» **Page**
Goodwill and Other Intangible Assets
Goodwill and other intangible assets arise as a result of business acquisitions and consist of the excess of the
cost of the acquisitions over the tangible and intangible assets acquired and liabilities assumed and identifiable
intangible assets acquired. The Company annually evaluates goodwill and other intangible assets for impairment.
The Company also reviews its goodwill and other intangible assets for impairment whenever events or changes
in circumstances indicate that it is more likely than not that the carrying amount of goodwill and other intangible
assets may exceed the implied fair value. As of December 31, 2011, the fair value of the Company’s reporting
units exceeded their carrying value.
Contingent Liabilities
The Company has known, and may have unknown, potential liabilities which include claims, assessments,
lawsuits, or regulatory fines and penalties relating to the Company’s business. The Company continually
evaluates these potential liabilities and accrues for them and/or discloses them in the notes to the consolidated
financial statements where required. The Company does not believe that the ultimate resolution of currently
pending legal or regulatory proceedings, either individually or in the aggregate, will have a material adverse
effect on its financial condition, results of operations, or cash flows. See also “Regulatory and Legal Matters”
and Note 17 of Notes to Consolidated Financial Statements.
For a discussion of recently issued accounting standards, see Note 1 of Notes to Consolidated Financial
Statements.
RESULTS OF OPERATIONS
Year Ended December 31, 2011 Compared to Year Ended December 31, 2010
Revenues
Net premiums earned in 2011 were essentially the same as 2010 while net premiums written in 2011
increased by approximately $20 million from 2010. Net premiums written by the Company’s California
operations were approximately $2 billion in 2011, a 0.4% decrease from 2010. Net premiums written by the
Company’s non-California operations were approximately $632 million in 2011, a 4.5% increase from
2010. Growth outside of California has come as a result of expanded and improved product offerings and higher
average premiums per policy.

» **Exercise instructions**
a) From the report excerpt, list every area of the Company that it does not expect pending legal or regulatory proceedings to materially and adversely affect.
b) Please answer these questions from the report excerpt:
(i) As of what date did the fair value of the Company's reporting units exceed their carrying value?
(ii) About how much were the net premiums written by the Company's non-California operations in 2011?
(iii) Which note does the excerpt point to for a discussion of recently issued accounting standards?
c) Quote the report excerpt from "Contingent Liabilities" to "Consolidated Financial Statements.".

» **Given information**
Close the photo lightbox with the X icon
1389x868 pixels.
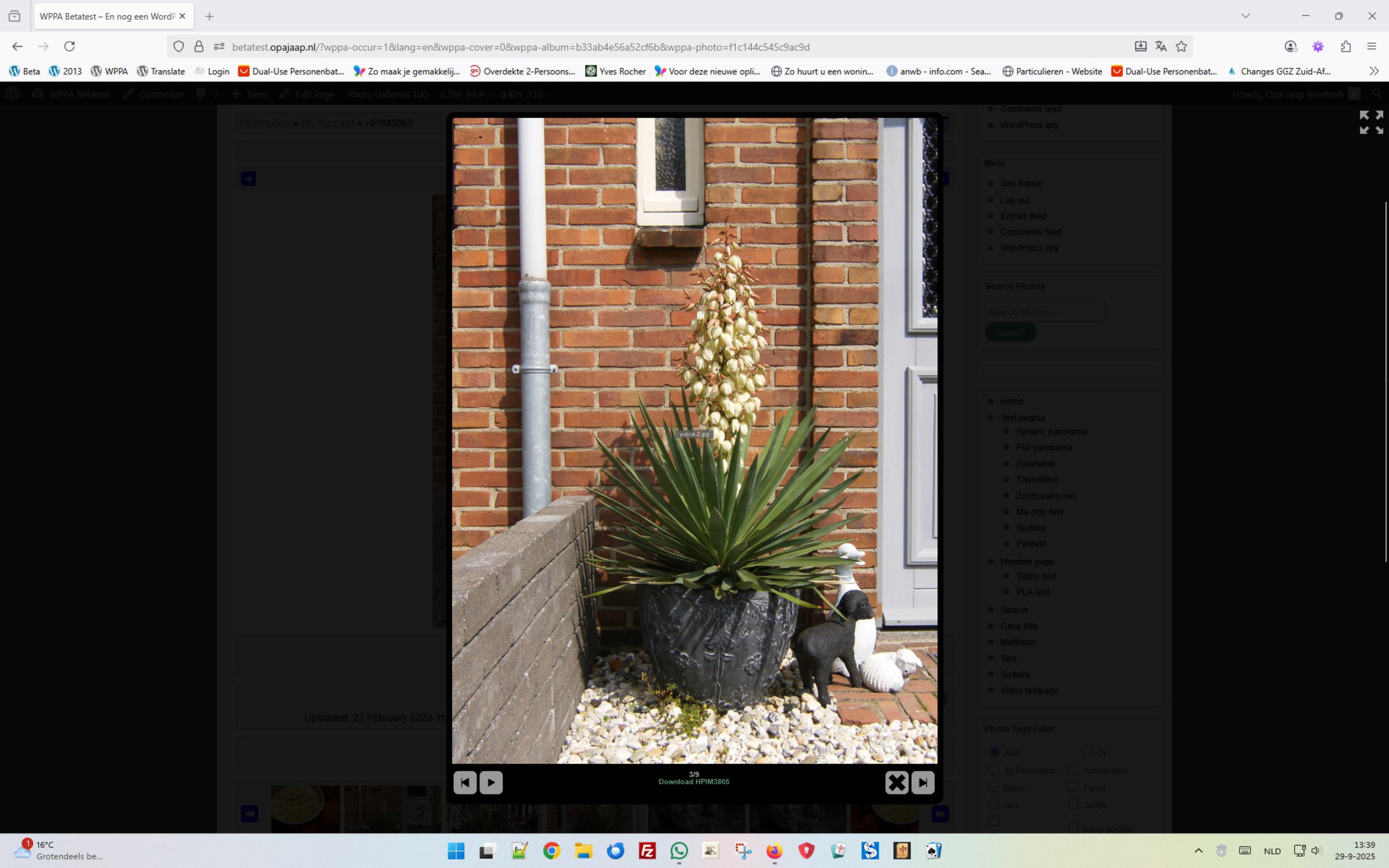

» **Problem solutions**
a)
- Financial condition
- Results of operations
- Cash flows

b)
(i) December 31, 2011
(ii) Approximately $632 million
(iii) Note 1 of Notes to Consolidated Financial Statements

c)
Contingent Liabilities
The Company has known, and may have unknown, potential liabilities which include claims, assessments,
lawsuits, or regulatory fines and penalties relating to the Company’s business. The Company continually
evaluates these potential liabilities and accrues for them and/or discloses them in the notes to the consolidated
financial statements where required. The Company does not believe that the ultimate resolution of currently
pending legal or regulatory proceedings, either individually or in the aggregate, will have a material adverse
effect on its financial condition, results of operations, or cash flows. See also “Regulatory and Legal Matters”
and Note 17 of Notes to Consolidated Financial Statements.